How many times have you, as a real estate agent, gotten photographs from your photographer (hopefully, not me) and the colors were all off? There can be quite a few reasons for this so let me start with a short lesson on the color of light.
Light comes in many colors. Our eyes see it but our brain does its own color correction. Light is measured in degrees Kelvin. Daylight is around 5600K. So when you look at a piece of white paper in sunlight, well, it looks white. A tungsten lightbulb is a very warm color (typically around 2800 K). This is why the light from lamps often looks orange. If you hold a piece of paper under a tungsten bulb, it will look orange. Now here’s the deal, to your eye, the paper will look white because your brain does the color correction for you. However, a camera sees it as what it is, which is orange light.

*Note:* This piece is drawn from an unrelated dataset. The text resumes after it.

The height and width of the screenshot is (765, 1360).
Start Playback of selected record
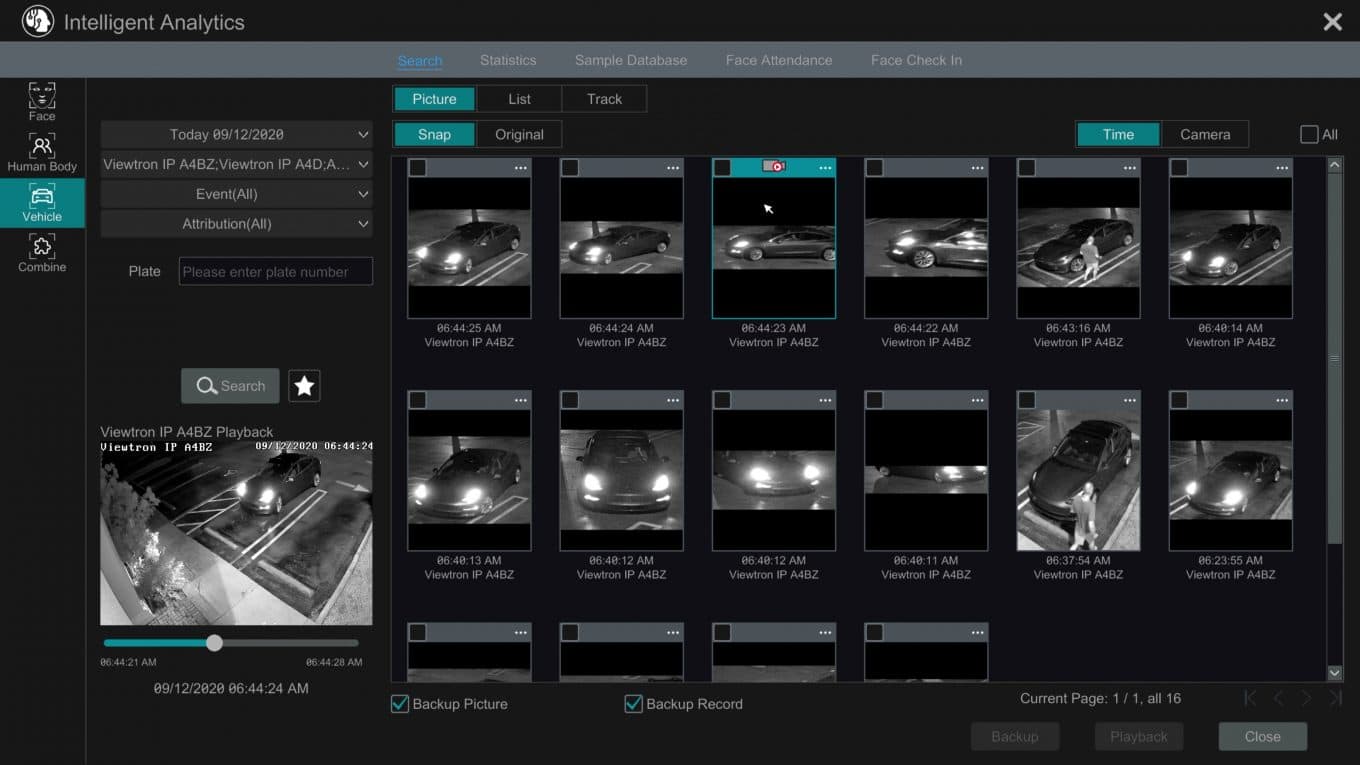tap(1138, 736)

A cloudy day can be a cool tone or, to the camera, bluish.
As a photographer, I have to look at the light source and set the white balance in my camera to correct for true colors. Cameras have auto white balance and they can be quite accurate. We can also do quite a bit of color correction in post processing so that the photos we deliver have as accurate a color pallet as possible. If your kitchen cabinets are white, they need to look white in the photos. How many times, though, have you, as a real estate agent gotten photos back and the beige painted walls look orange or the white bathroom tile looks yellow?

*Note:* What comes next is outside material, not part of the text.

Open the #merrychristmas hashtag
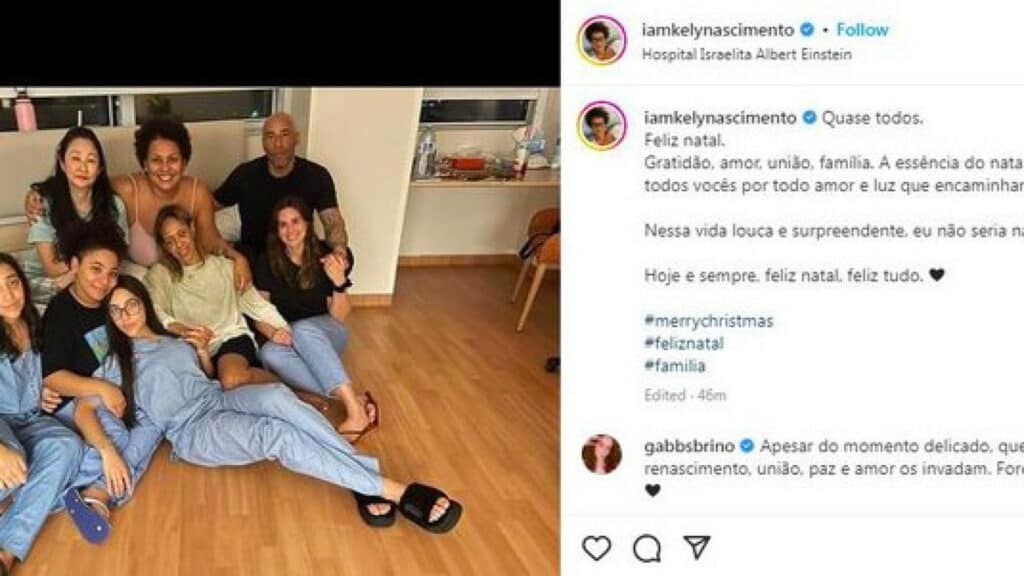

So here’s the challenge to us real estate photographers. Often times, we are dealing with many different light sources (lamps, canned lighting, under cabinet LED lighting, window light from the outdoors, etc.). Guess what? Every one of these sources emit a different temperature of light on the Kelvin scale. One room may have cool, bluish light coming from the windows, orange light coming from a lamp and greenish, LED light coming from the ceiling. Color correcting in these circumstances can be difficult at best. This is why, when you hire me for a shoot, I almost always bring in large flashes. These large flashes can overpower the ambient light and, thus, give me a consistent color balance throughout the home. Beige walls are beige, not orange. The issue with using lights, though, is that it can cause unnatural shadows and look “flashy”. To offset this, I take a series of shots without lights and then in post production, I blend the images together, ie. paint back in some of the ambient to give the flash shots a natural look. This takes longer to shoot and process, but the results are color accurate, pleasing images. This is why it takes time for me to deliver your photos.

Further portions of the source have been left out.